### What to work on
Format every line of the listing below as a numbered list, omitting blank lines.

Stored records
※ ※ ※

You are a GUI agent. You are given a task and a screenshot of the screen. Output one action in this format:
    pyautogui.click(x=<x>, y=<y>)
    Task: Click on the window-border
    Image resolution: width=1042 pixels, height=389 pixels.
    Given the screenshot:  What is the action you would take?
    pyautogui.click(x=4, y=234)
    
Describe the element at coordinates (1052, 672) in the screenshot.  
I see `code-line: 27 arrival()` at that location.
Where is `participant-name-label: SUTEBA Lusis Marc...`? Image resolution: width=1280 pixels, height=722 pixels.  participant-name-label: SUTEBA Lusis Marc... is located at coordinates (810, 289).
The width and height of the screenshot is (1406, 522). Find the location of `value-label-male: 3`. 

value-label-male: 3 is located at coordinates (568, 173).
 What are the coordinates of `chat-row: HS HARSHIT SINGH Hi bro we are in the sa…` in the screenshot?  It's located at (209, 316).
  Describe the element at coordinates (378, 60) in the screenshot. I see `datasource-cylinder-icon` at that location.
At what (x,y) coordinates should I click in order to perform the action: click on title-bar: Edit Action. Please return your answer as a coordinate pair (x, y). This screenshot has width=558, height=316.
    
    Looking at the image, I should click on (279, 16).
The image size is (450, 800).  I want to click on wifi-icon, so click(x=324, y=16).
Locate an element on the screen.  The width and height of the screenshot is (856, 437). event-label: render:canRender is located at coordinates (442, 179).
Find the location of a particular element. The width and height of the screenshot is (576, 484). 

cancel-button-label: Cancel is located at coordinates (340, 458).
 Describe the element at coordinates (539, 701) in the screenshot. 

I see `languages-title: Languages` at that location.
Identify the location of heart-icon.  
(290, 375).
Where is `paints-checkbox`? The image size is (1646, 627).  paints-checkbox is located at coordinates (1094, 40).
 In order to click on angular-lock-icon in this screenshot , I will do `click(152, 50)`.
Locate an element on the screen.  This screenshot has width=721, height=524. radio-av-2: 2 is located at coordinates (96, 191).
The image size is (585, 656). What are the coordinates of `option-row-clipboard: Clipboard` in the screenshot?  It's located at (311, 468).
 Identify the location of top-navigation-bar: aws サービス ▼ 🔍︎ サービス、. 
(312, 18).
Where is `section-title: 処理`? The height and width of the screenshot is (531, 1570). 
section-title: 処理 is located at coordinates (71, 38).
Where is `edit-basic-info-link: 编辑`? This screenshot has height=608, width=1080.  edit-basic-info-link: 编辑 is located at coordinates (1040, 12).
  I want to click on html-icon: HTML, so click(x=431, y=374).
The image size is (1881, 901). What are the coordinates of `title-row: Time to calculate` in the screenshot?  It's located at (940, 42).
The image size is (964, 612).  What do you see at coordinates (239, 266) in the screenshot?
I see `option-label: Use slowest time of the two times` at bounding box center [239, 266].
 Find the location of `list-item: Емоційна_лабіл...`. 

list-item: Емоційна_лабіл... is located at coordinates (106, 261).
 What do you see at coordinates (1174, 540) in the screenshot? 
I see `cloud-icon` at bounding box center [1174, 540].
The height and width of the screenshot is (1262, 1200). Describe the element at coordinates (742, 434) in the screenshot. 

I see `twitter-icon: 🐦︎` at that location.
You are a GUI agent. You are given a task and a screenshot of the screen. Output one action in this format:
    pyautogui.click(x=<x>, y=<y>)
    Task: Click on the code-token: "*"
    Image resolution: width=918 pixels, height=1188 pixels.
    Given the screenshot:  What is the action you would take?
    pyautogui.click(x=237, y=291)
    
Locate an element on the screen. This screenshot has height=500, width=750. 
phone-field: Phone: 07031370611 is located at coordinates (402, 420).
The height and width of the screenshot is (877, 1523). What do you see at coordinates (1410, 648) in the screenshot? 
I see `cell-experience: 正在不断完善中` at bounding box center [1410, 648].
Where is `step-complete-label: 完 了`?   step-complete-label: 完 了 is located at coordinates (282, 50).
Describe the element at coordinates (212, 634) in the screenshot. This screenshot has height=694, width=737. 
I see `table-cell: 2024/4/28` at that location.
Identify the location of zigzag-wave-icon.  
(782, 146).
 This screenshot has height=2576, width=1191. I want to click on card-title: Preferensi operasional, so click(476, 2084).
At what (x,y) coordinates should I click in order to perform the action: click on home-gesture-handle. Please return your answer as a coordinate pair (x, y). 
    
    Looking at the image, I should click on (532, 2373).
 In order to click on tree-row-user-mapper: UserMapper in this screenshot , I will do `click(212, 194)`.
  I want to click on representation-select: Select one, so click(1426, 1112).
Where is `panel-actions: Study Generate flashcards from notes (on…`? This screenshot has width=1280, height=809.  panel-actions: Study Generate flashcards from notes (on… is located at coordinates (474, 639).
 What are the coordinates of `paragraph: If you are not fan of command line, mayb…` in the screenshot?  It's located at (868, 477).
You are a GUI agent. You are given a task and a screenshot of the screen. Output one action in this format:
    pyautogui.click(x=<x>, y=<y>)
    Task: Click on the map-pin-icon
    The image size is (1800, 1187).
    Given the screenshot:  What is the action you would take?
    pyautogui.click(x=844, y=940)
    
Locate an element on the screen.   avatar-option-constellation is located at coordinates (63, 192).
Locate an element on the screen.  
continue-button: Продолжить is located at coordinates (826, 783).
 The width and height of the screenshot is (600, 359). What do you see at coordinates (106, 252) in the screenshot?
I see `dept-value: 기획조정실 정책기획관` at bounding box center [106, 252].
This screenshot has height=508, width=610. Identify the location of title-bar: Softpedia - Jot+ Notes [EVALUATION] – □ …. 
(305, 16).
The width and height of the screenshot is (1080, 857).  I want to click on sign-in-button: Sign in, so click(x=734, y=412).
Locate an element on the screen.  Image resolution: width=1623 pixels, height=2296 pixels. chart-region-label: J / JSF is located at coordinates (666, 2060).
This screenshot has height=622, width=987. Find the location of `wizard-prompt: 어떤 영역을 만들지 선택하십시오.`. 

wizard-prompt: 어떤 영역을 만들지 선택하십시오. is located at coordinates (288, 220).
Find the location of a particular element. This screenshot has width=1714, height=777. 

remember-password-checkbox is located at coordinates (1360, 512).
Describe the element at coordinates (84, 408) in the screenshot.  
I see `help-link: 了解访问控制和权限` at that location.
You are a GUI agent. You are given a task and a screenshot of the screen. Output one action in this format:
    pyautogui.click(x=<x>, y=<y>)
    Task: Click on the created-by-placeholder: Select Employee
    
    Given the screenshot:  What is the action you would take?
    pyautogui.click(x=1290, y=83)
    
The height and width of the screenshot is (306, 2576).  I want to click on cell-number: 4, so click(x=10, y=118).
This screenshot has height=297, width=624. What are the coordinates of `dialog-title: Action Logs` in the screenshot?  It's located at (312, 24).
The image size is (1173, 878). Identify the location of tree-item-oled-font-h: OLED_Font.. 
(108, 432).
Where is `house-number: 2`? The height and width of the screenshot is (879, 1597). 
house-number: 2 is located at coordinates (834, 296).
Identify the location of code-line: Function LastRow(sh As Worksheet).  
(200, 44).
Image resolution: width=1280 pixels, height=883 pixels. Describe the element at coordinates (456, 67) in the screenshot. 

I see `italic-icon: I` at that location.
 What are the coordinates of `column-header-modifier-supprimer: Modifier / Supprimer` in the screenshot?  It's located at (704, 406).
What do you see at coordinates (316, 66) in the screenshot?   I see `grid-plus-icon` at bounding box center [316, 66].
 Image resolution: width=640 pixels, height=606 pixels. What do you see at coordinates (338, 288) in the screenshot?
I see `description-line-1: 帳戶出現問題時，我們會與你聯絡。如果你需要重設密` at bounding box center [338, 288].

※ ※ ※

### Final answer
1. You are a GUI agent. You are given a task and a screenshot of the screen. Output one action in this format:
2.     pyautogui.click(x=<x>, y=<y>)
3.     Task: Click on the window-border
4.     Image resolution: width=1042 pixels, height=389 pixels.
5.     Given the screenshot:  What is the action you would take?
6.     pyautogui.click(x=4, y=234)
7. Describe the element at coordinates (1052, 672) in the screenshot.  
8. I see `code-line: 27 arrival()` at that location.
9. Where is `participant-name-label: SUTEBA Lusis Marc...`? Image resolution: width=1280 pixels, height=722 pixels.  participant-name-label: SUTEBA Lusis Marc... is located at coordinates (810, 289).
10. The width and height of the screenshot is (1406, 522). Find the location of `value-label-male: 3`. 
11. value-label-male: 3 is located at coordinates (568, 173).
12.  What are the coordinates of `chat-row: HS HARSHIT SINGH Hi bro we are in the sa…` in the screenshot?  It's located at (209, 316).
13.   Describe the element at coordinates (378, 60) in the screenshot. I see `datasource-cylinder-icon` at that location.
14. At what (x,y) coordinates should I click in order to perform the action: click on title-bar: Edit Action. Please return your answer as a coordinate pair (x, y). This screenshot has width=558, height=316.
15.     Looking at the image, I should click on (279, 16).
16. The image size is (450, 800).  I want to click on wifi-icon, so click(x=324, y=16).
17. Locate an element on the screen.  The width and height of the screenshot is (856, 437). event-label: render:canRender is located at coordinates (442, 179).
18. Find the location of a particular element. The width and height of the screenshot is (576, 484). 
19. cancel-button-label: Cancel is located at coordinates (340, 458).
20.  Describe the element at coordinates (539, 701) in the screenshot. 
21. I see `languages-title: Languages` at that location.
22. Identify the location of heart-icon.  
23. (290, 375).
24. Where is `paints-checkbox`? The image size is (1646, 627).  paints-checkbox is located at coordinates (1094, 40).
25.  In order to click on angular-lock-icon in this screenshot , I will do `click(152, 50)`.
26. Locate an element on the screen.  This screenshot has width=721, height=524. radio-av-2: 2 is located at coordinates (96, 191).
27. The image size is (585, 656). What are the coordinates of `option-row-clipboard: Clipboard` in the screenshot?  It's located at (311, 468).
28.  Identify the location of top-navigation-bar: aws サービス ▼ 🔍︎ サービス、. 
29. (312, 18).
30. Where is `section-title: 処理`? The height and width of the screenshot is (531, 1570). 
31. section-title: 処理 is located at coordinates (71, 38).
32. Where is `edit-basic-info-link: 编辑`? This screenshot has height=608, width=1080.  edit-basic-info-link: 编辑 is located at coordinates (1040, 12).
33.   I want to click on html-icon: HTML, so click(x=431, y=374).
34. The image size is (1881, 901). What are the coordinates of `title-row: Time to calculate` in the screenshot?  It's located at (940, 42).
35. The image size is (964, 612).  What do you see at coordinates (239, 266) in the screenshot?
36. I see `option-label: Use slowest time of the two times` at bounding box center [239, 266].
37.  Find the location of `list-item: Емоційна_лабіл...`. 
38. list-item: Емоційна_лабіл... is located at coordinates (106, 261).
39.  What do you see at coordinates (1174, 540) in the screenshot? 
40. I see `cloud-icon` at bounding box center [1174, 540].
41. The height and width of the screenshot is (1262, 1200). Describe the element at coordinates (742, 434) in the screenshot. 
42. I see `twitter-icon: 🐦︎` at that location.
43. You are a GUI agent. You are given a task and a screenshot of the screen. Output one action in this format:
44.     pyautogui.click(x=<x>, y=<y>)
45.     Task: Click on the code-token: "*"
46.     Image resolution: width=918 pixels, height=1188 pixels.
47.     Given the screenshot:  What is the action you would take?
48.     pyautogui.click(x=237, y=291)
49. Locate an element on the screen. This screenshot has height=500, width=750. 
50. phone-field: Phone: 07031370611 is located at coordinates (402, 420).
51. The height and width of the screenshot is (877, 1523). What do you see at coordinates (1410, 648) in the screenshot? 
52. I see `cell-experience: 正在不断完善中` at bounding box center [1410, 648].
53. Where is `step-complete-label: 完 了`?   step-complete-label: 完 了 is located at coordinates (282, 50).
54. Describe the element at coordinates (212, 634) in the screenshot. This screenshot has height=694, width=737. 
55. I see `table-cell: 2024/4/28` at that location.
56. Identify the location of zigzag-wave-icon.  
57. (782, 146).
58.  This screenshot has height=2576, width=1191. I want to click on card-title: Preferensi operasional, so click(476, 2084).
59. At what (x,y) coordinates should I click in order to perform the action: click on home-gesture-handle. Please return your answer as a coordinate pair (x, y). 
60.     Looking at the image, I should click on (532, 2373).
61.  In order to click on tree-row-user-mapper: UserMapper in this screenshot , I will do `click(212, 194)`.
62.   I want to click on representation-select: Select one, so click(1426, 1112).
63. Where is `panel-actions: Study Generate flashcards from notes (on…`? This screenshot has width=1280, height=809.  panel-actions: Study Generate flashcards from notes (on… is located at coordinates (474, 639).
64.  What are the coordinates of `paragraph: If you are not fan of command line, mayb…` in the screenshot?  It's located at (868, 477).
65. You are a GUI agent. You are given a task and a screenshot of the screen. Output one action in this format:
66.     pyautogui.click(x=<x>, y=<y>)
67.     Task: Click on the map-pin-icon
68.     The image size is (1800, 1187).
69.     Given the screenshot:  What is the action you would take?
70.     pyautogui.click(x=844, y=940)
71. Locate an element on the screen.   avatar-option-constellation is located at coordinates (63, 192).
72. Locate an element on the screen.  
73. continue-button: Продолжить is located at coordinates (826, 783).
74.  The width and height of the screenshot is (600, 359). What do you see at coordinates (106, 252) in the screenshot?
75. I see `dept-value: 기획조정실 정책기획관` at bounding box center [106, 252].
76. This screenshot has height=508, width=610. Identify the location of title-bar: Softpedia - Jot+ Notes [EVALUATION] – □ …. 
77. (305, 16).
78. The width and height of the screenshot is (1080, 857).  I want to click on sign-in-button: Sign in, so click(x=734, y=412).
79. Locate an element on the screen.  Image resolution: width=1623 pixels, height=2296 pixels. chart-region-label: J / JSF is located at coordinates (666, 2060).
80. This screenshot has height=622, width=987. Find the location of `wizard-prompt: 어떤 영역을 만들지 선택하십시오.`. 
81. wizard-prompt: 어떤 영역을 만들지 선택하십시오. is located at coordinates (288, 220).
82. Find the location of a particular element. This screenshot has width=1714, height=777. 
83. remember-password-checkbox is located at coordinates (1360, 512).
84. Describe the element at coordinates (84, 408) in the screenshot.  
85. I see `help-link: 了解访问控制和权限` at that location.
86. You are a GUI agent. You are given a task and a screenshot of the screen. Output one action in this format:
87.     pyautogui.click(x=<x>, y=<y>)
88.     Task: Click on the created-by-placeholder: Select Employee
89.     Given the screenshot:  What is the action you would take?
90.     pyautogui.click(x=1290, y=83)
91. The height and width of the screenshot is (306, 2576).  I want to click on cell-number: 4, so click(x=10, y=118).
92. This screenshot has height=297, width=624. What are the coordinates of `dialog-title: Action Logs` in the screenshot?  It's located at (312, 24).
93. The image size is (1173, 878). Identify the location of tree-item-oled-font-h: OLED_Font.. 
94. (108, 432).
95. Where is `house-number: 2`? The height and width of the screenshot is (879, 1597). 
96. house-number: 2 is located at coordinates (834, 296).
97. Identify the location of code-line: Function LastRow(sh As Worksheet).  
98. (200, 44).
99. Image resolution: width=1280 pixels, height=883 pixels. Describe the element at coordinates (456, 67) in the screenshot. 
100. I see `italic-icon: I` at that location.
101.  What are the coordinates of `column-header-modifier-supprimer: Modifier / Supprimer` in the screenshot?  It's located at (704, 406).
102. What do you see at coordinates (316, 66) in the screenshot?   I see `grid-plus-icon` at bounding box center [316, 66].
103.  Image resolution: width=640 pixels, height=606 pixels. What do you see at coordinates (338, 288) in the screenshot?
104. I see `description-line-1: 帳戶出現問題時，我們會與你聯絡。如果你需要重設密` at bounding box center [338, 288].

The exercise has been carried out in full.